INPUT DATA |
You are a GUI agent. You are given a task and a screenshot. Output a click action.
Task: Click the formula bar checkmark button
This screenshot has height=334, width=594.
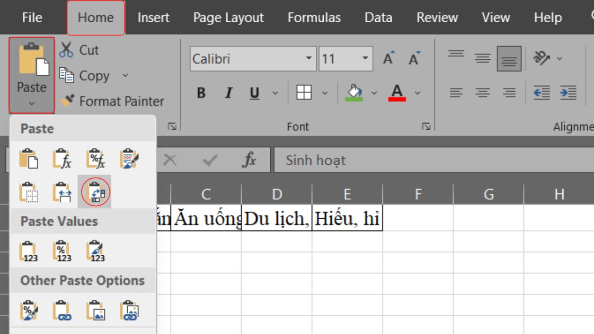click(210, 159)
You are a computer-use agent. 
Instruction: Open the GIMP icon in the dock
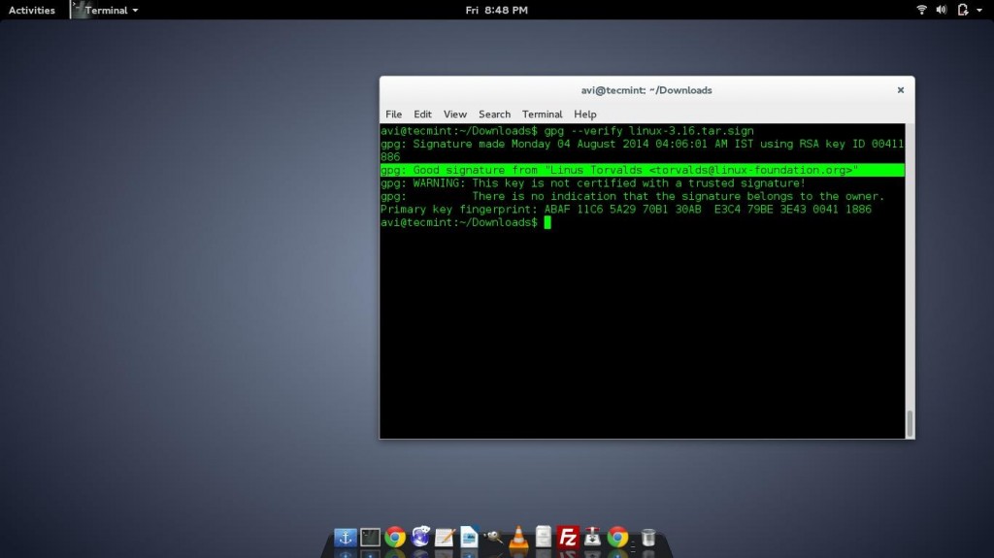(494, 537)
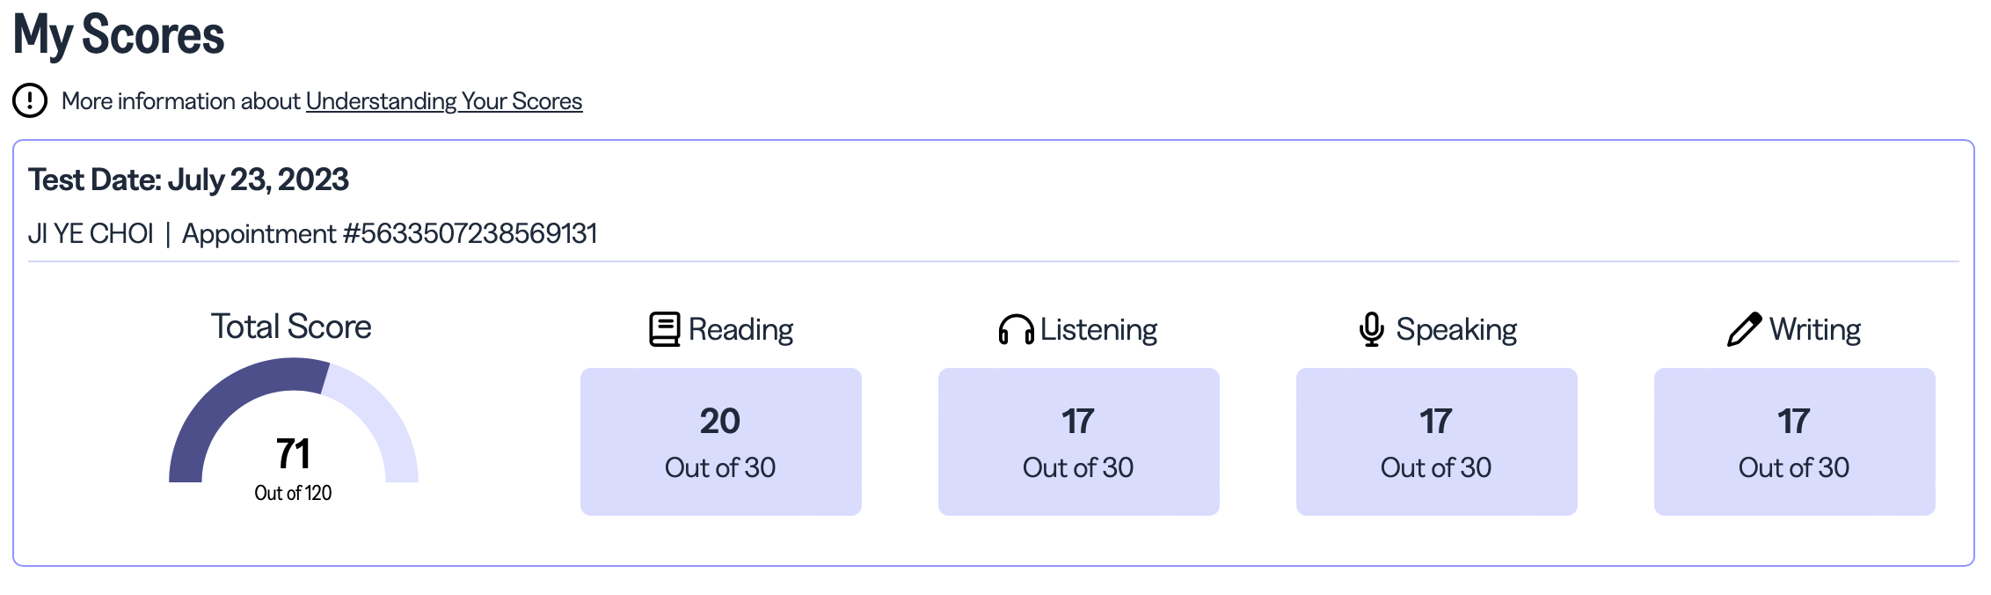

YOUR GOAL | Apart from the pictures, the entries above are to be repeated in full and exactly.

TASK RESULT |
You are a GUI agent. You are given a task and a screenshot. Output a click action.
Task: Click the formula bar checkmark button
This screenshot has height=334, width=594.
click(210, 159)
You are a computer-use agent. 
Instruction: Open the GIMP icon in the dock
(494, 537)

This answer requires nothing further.